■ **EXERCISE DIRECTIONS**: Could you copy exactly the lines below from the one with "Where should I" to the one with "Given: Click the", inclusive, leaving out any pictures?

■ **PROVIDED RECORDS**:
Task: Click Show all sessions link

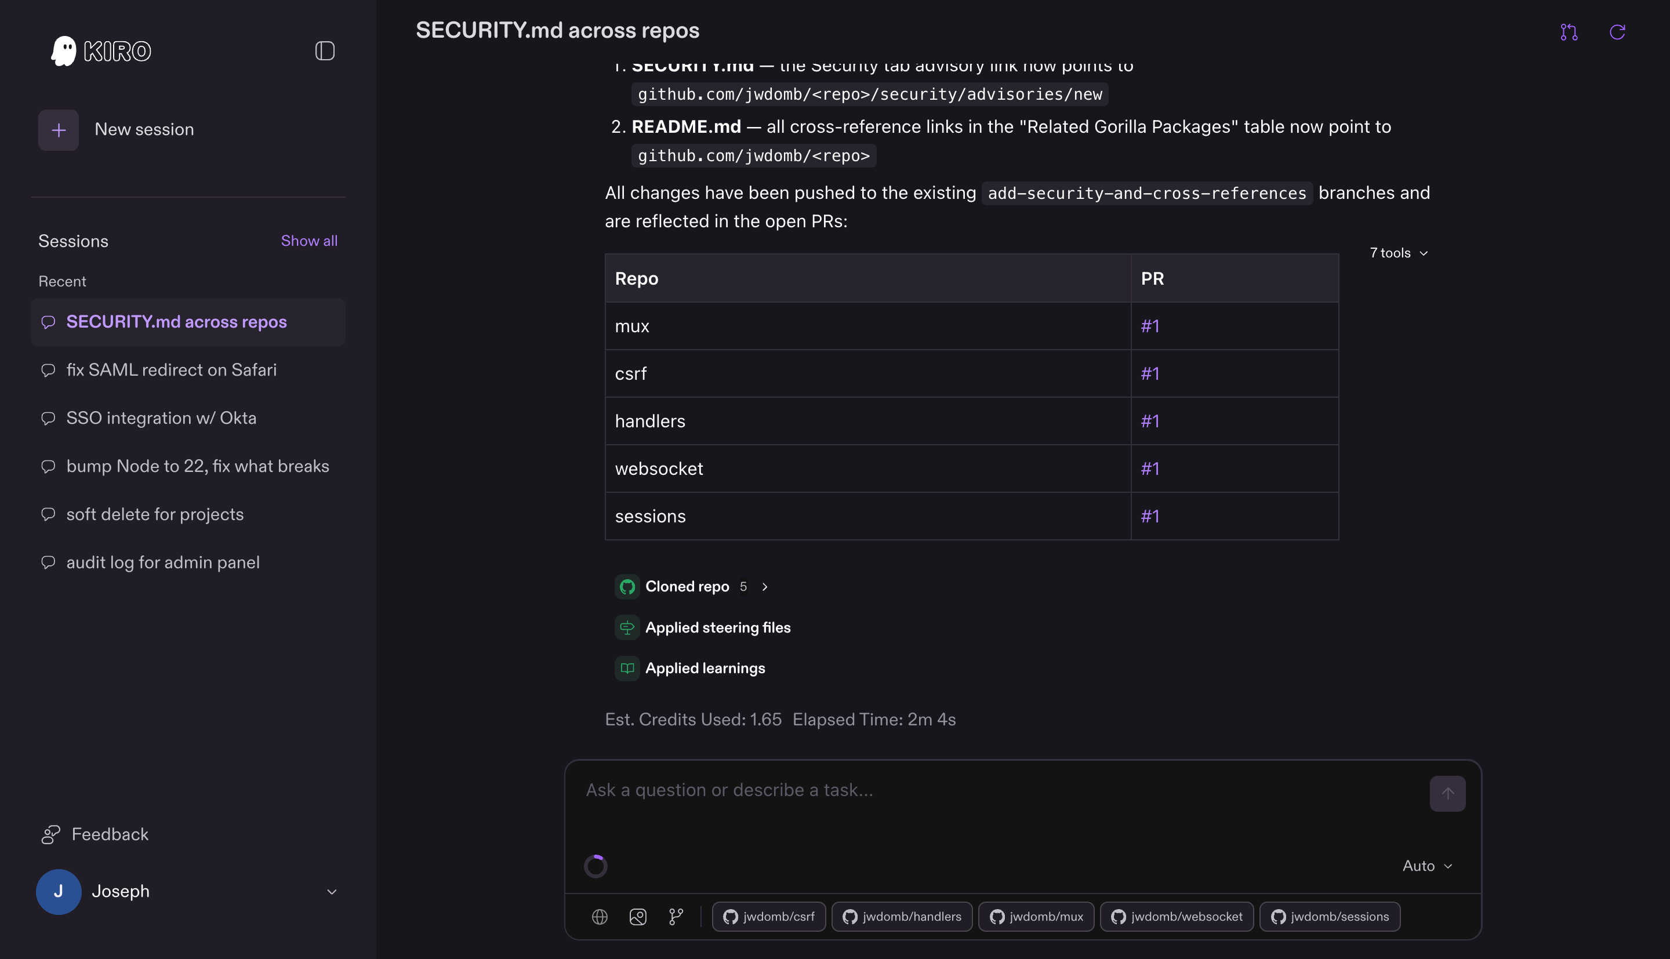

==

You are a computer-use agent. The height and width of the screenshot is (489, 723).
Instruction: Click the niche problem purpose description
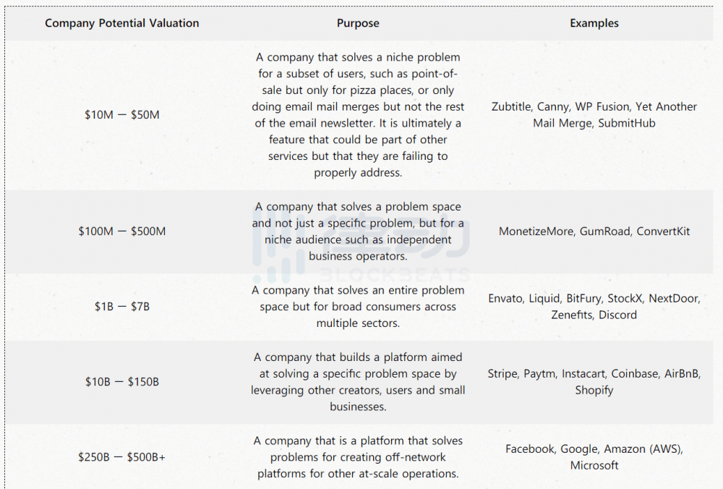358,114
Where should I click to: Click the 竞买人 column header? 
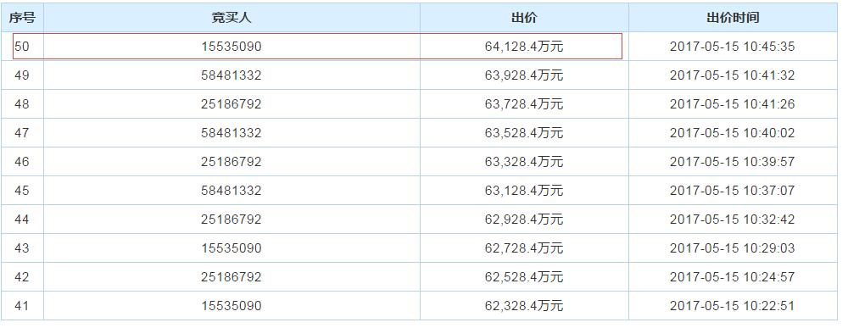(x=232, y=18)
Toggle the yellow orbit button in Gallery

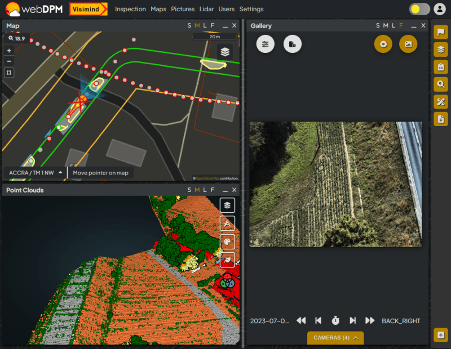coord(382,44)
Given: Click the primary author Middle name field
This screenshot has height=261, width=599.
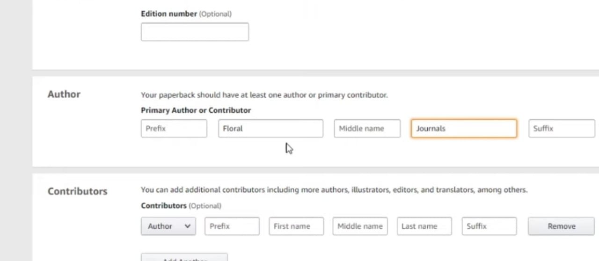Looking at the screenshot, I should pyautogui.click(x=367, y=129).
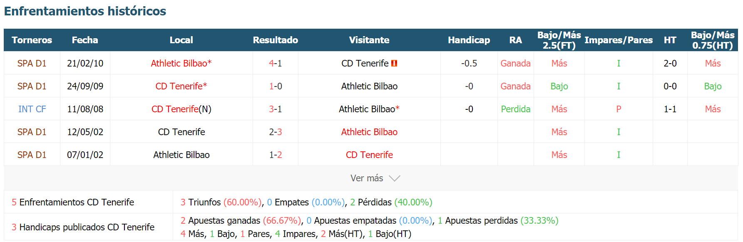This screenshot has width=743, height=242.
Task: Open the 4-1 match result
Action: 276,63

■ **RESULT OF THIS TASK**:
Where should I click to: Click the 竞买人 column header? 
(x=232, y=18)
Toggle the yellow orbit button in Gallery

coord(382,44)
Given: Click the primary author Middle name field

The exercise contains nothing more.